▶ [Provided data]
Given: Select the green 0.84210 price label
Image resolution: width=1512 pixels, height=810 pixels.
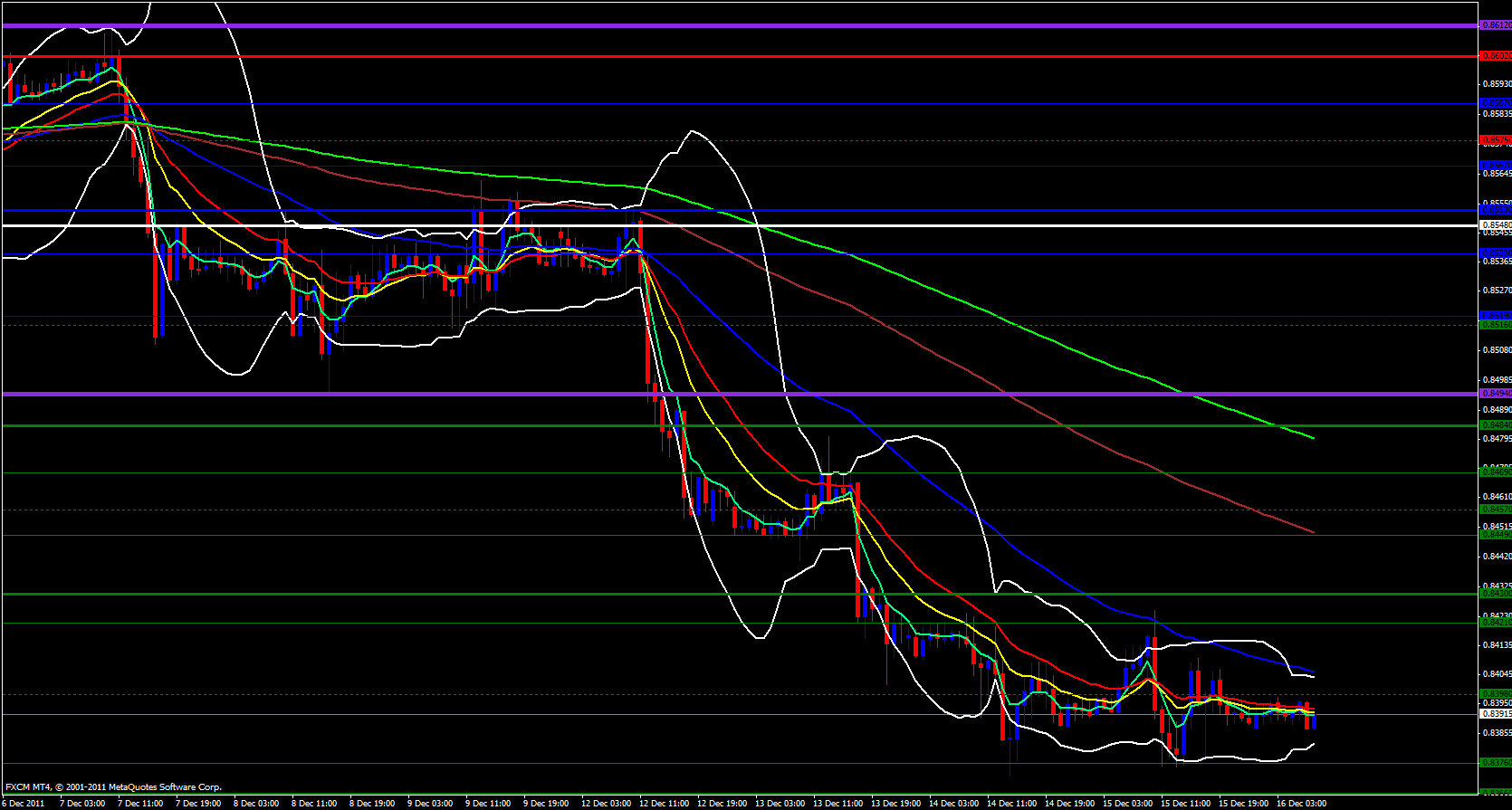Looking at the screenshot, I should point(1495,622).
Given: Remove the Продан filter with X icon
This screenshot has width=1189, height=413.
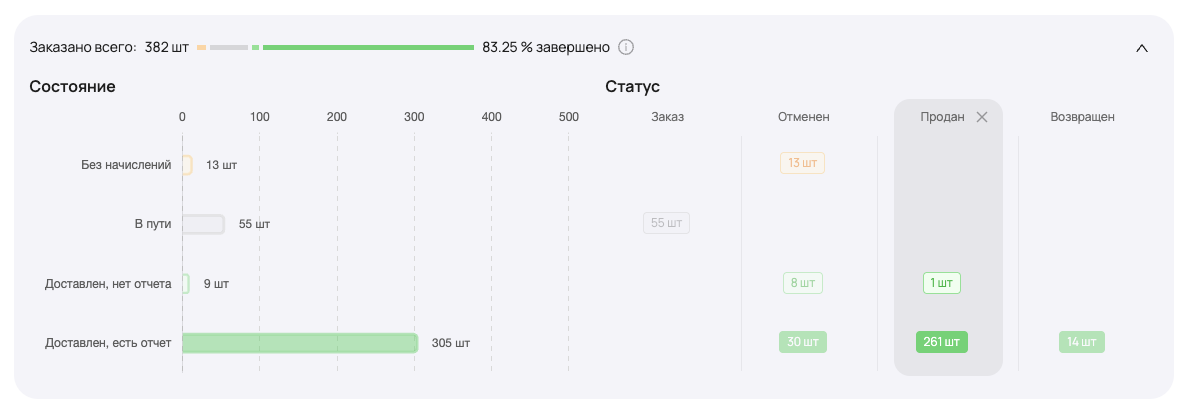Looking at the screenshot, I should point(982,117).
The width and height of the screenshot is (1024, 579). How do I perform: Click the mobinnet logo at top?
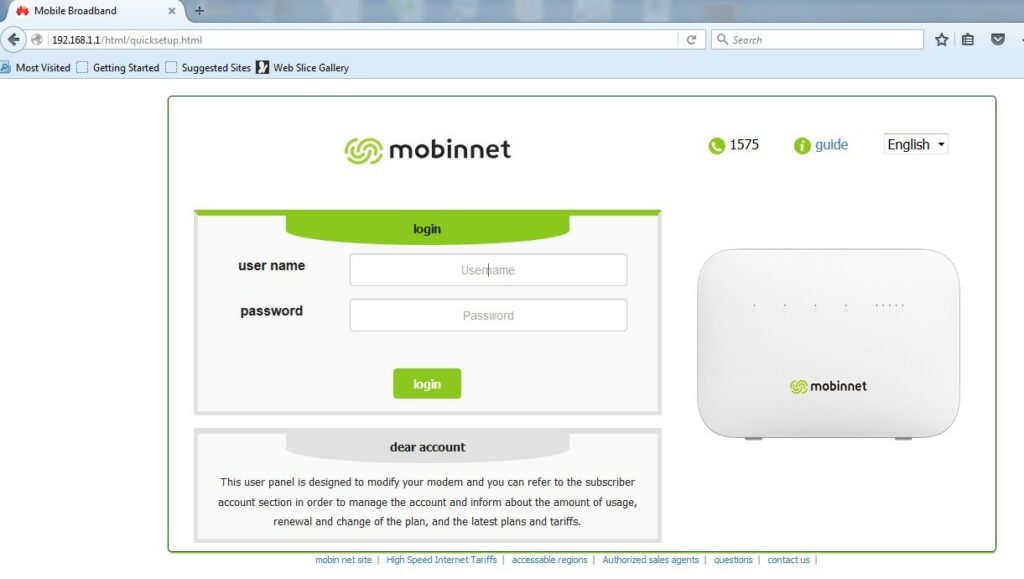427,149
---
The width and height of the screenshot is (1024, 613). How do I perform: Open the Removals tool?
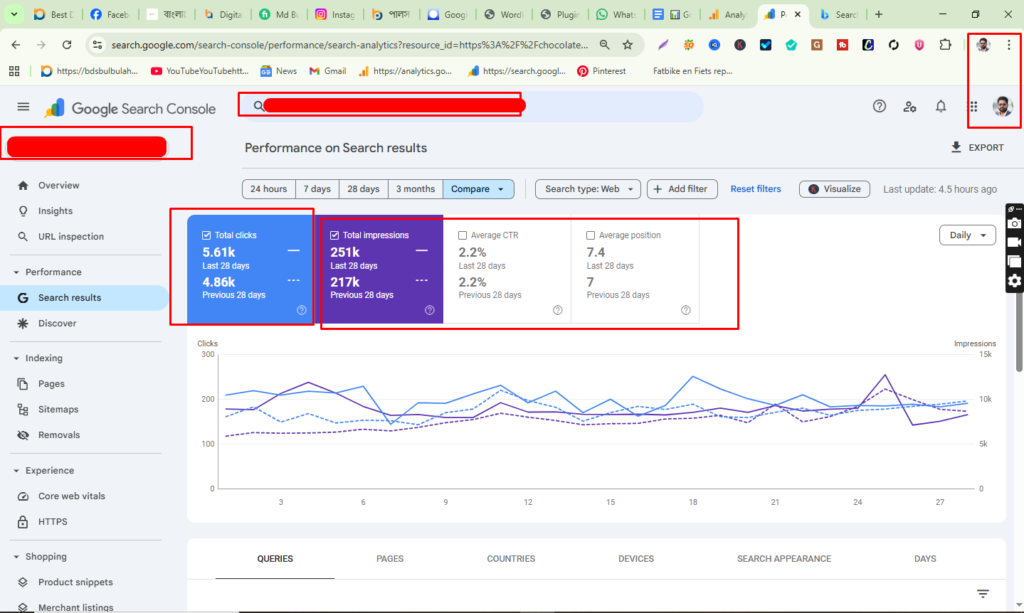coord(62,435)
--
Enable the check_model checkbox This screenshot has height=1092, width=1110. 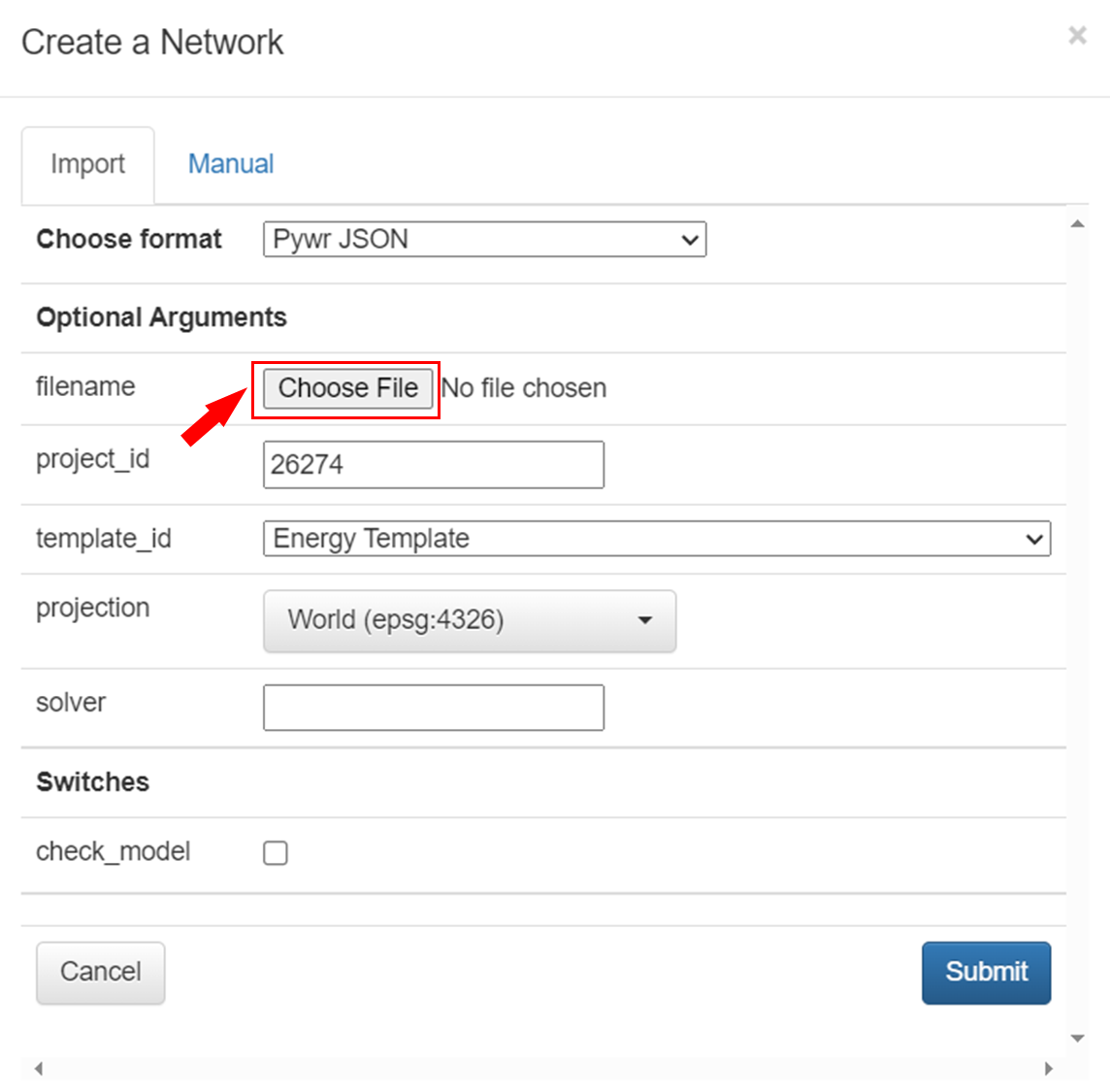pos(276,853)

▶ [Your objective] Anywhere the listing shows the word "Given", copy the full line.

▶ [Exercise output]
Given: Select the green 0.84210 price label
Given: Remove the Продан filter with X icon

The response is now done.